#### [Extracted data]

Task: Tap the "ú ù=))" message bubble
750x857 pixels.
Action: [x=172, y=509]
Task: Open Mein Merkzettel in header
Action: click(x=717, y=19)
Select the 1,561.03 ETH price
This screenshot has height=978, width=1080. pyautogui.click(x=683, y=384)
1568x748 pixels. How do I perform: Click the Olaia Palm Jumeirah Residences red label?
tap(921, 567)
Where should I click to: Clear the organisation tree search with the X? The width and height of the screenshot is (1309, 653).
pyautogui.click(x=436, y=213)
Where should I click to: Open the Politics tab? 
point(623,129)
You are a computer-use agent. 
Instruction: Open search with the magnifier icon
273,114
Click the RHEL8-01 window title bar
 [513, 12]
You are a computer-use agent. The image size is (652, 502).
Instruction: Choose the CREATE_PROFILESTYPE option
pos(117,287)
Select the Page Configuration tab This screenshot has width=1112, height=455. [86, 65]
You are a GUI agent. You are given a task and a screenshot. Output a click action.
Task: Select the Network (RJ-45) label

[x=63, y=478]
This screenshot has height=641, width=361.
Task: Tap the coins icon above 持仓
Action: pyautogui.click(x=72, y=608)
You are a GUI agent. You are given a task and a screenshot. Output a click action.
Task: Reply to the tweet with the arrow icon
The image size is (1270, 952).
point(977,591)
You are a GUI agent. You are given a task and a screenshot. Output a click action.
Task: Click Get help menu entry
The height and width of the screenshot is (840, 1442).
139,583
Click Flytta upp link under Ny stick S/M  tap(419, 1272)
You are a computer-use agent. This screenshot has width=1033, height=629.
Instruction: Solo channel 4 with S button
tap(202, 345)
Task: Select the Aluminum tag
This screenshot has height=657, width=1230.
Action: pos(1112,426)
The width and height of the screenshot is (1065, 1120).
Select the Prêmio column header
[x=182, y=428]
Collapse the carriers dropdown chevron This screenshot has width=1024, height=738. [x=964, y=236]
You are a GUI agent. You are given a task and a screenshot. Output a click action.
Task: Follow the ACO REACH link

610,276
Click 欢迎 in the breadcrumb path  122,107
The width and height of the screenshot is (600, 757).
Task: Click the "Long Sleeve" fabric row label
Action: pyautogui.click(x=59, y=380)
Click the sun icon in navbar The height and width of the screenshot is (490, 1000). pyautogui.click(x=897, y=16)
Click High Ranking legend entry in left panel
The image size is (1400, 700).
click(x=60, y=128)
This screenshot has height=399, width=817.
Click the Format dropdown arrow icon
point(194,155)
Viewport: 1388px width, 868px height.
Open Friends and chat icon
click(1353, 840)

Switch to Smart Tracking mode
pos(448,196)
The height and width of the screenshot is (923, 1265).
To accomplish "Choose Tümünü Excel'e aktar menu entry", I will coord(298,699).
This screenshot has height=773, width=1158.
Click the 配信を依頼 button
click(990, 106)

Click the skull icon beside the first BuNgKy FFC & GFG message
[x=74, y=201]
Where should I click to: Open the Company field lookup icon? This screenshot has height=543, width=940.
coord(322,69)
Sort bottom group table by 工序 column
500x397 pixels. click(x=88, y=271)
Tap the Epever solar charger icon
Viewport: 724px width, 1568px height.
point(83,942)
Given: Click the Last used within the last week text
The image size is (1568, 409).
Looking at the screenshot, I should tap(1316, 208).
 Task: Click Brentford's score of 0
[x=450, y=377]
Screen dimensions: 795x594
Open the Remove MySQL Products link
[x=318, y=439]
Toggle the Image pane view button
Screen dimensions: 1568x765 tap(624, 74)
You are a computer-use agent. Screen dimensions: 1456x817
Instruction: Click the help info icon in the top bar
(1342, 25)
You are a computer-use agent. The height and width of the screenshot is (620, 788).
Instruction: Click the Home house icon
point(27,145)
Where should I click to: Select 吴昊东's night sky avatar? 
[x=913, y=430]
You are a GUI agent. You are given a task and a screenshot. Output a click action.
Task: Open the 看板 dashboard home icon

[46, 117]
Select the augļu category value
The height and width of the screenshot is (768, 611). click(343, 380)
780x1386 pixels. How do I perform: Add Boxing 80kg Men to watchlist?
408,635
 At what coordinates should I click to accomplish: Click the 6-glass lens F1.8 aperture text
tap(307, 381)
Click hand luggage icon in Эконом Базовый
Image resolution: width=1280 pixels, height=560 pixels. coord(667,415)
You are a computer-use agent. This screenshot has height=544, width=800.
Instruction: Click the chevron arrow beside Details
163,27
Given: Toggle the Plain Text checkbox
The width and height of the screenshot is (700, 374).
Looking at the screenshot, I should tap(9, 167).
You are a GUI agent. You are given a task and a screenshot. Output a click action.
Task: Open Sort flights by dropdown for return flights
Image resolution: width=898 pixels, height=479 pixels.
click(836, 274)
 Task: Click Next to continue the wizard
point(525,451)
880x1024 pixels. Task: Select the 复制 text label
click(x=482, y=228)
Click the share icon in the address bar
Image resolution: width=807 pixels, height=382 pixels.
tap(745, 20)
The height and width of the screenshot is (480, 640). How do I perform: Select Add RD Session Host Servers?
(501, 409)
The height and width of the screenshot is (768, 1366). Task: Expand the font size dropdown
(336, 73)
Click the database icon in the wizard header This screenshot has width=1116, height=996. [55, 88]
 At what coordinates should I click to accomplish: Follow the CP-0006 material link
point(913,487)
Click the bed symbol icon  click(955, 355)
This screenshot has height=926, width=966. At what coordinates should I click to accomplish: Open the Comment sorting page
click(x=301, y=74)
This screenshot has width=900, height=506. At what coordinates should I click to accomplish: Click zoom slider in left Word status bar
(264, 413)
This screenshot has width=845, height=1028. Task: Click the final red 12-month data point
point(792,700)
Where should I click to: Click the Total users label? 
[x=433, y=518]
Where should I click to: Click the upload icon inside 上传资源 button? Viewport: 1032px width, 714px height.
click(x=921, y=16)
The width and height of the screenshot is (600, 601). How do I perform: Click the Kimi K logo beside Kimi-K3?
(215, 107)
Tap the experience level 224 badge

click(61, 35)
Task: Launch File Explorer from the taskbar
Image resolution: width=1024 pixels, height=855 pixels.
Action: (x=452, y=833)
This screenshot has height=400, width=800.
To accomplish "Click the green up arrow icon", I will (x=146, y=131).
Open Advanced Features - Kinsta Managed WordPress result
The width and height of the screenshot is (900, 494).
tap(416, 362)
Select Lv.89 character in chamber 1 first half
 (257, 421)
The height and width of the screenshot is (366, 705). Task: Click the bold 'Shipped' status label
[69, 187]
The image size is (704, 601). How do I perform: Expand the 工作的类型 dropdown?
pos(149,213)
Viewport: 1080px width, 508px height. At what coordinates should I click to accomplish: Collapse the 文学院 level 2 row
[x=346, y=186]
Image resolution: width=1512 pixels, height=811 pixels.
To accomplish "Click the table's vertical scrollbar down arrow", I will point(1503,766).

#### [Task instructions]
For the word "entry", count the lines of the listing that hold it, and reply with the count by itself.

#### [Result below]
3